Stored items
......

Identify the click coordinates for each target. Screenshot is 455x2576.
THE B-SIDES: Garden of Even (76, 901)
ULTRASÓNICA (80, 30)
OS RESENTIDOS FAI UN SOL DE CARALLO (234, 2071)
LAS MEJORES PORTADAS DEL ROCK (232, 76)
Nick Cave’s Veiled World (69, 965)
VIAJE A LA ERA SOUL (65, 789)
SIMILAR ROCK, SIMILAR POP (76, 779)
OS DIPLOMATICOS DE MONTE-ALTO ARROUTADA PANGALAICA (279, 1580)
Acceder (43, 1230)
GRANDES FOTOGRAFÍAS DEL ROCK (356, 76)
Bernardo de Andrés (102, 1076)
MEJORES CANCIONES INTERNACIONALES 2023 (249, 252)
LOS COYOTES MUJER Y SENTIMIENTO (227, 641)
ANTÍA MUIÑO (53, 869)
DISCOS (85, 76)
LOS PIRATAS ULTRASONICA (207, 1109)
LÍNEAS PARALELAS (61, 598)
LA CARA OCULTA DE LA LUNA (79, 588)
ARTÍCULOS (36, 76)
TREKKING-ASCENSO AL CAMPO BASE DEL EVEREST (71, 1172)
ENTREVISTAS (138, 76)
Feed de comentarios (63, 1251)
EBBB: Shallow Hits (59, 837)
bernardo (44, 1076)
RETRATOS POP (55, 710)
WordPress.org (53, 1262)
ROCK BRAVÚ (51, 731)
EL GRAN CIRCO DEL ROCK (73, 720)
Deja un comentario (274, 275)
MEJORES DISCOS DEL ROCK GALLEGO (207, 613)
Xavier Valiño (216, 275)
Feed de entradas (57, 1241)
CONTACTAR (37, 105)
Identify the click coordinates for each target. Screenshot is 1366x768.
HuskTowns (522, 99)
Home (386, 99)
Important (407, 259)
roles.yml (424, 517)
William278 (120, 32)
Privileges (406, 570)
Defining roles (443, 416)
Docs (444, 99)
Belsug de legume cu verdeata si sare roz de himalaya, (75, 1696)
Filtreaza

......

§ What is needed
Repeat the data. Keep every word the same.

§ Answer
Identify the click coordinates for each target. Screenshot is 455x2576.
THE B-SIDES: Garden of Even (76, 901)
ULTRASÓNICA (80, 30)
OS RESENTIDOS FAI UN SOL DE CARALLO (234, 2071)
LAS MEJORES PORTADAS DEL ROCK (232, 76)
Nick Cave’s Veiled World (69, 965)
VIAJE A LA ERA SOUL (65, 789)
SIMILAR ROCK, SIMILAR POP (76, 779)
OS DIPLOMATICOS DE MONTE-ALTO ARROUTADA PANGALAICA (279, 1580)
Acceder (43, 1230)
GRANDES FOTOGRAFÍAS DEL ROCK (356, 76)
Bernardo de Andrés (102, 1076)
MEJORES CANCIONES INTERNACIONALES 2023 (249, 252)
LOS COYOTES MUJER Y SENTIMIENTO (227, 641)
ANTÍA MUIÑO (53, 869)
DISCOS (85, 76)
LOS PIRATAS ULTRASONICA (207, 1109)
LÍNEAS PARALELAS (61, 598)
LA CARA OCULTA DE LA LUNA (79, 588)
ARTÍCULOS (36, 76)
TREKKING-ASCENSO AL CAMPO BASE DEL EVEREST (71, 1172)
ENTREVISTAS (138, 76)
Feed de comentarios (63, 1251)
EBBB: Shallow Hits (59, 837)
bernardo (44, 1076)
RETRATOS POP (55, 710)
WordPress.org (53, 1262)
ROCK BRAVÚ (51, 731)
EL GRAN CIRCO DEL ROCK (73, 720)
Deja un comentario (274, 275)
MEJORES DISCOS DEL ROCK GALLEGO (207, 613)
Xavier Valiño (216, 275)
Feed de entradas (57, 1241)
CONTACTAR (37, 105)
Identify the click coordinates for each target. Screenshot is 1366x768.
HuskTowns (522, 99)
Home (386, 99)
Important (407, 259)
roles.yml (424, 517)
William278 (120, 32)
Privileges (406, 570)
Defining roles (443, 416)
Docs (444, 99)
Belsug de legume cu verdeata si sare roz de himalaya, (75, 1696)
Filtreaza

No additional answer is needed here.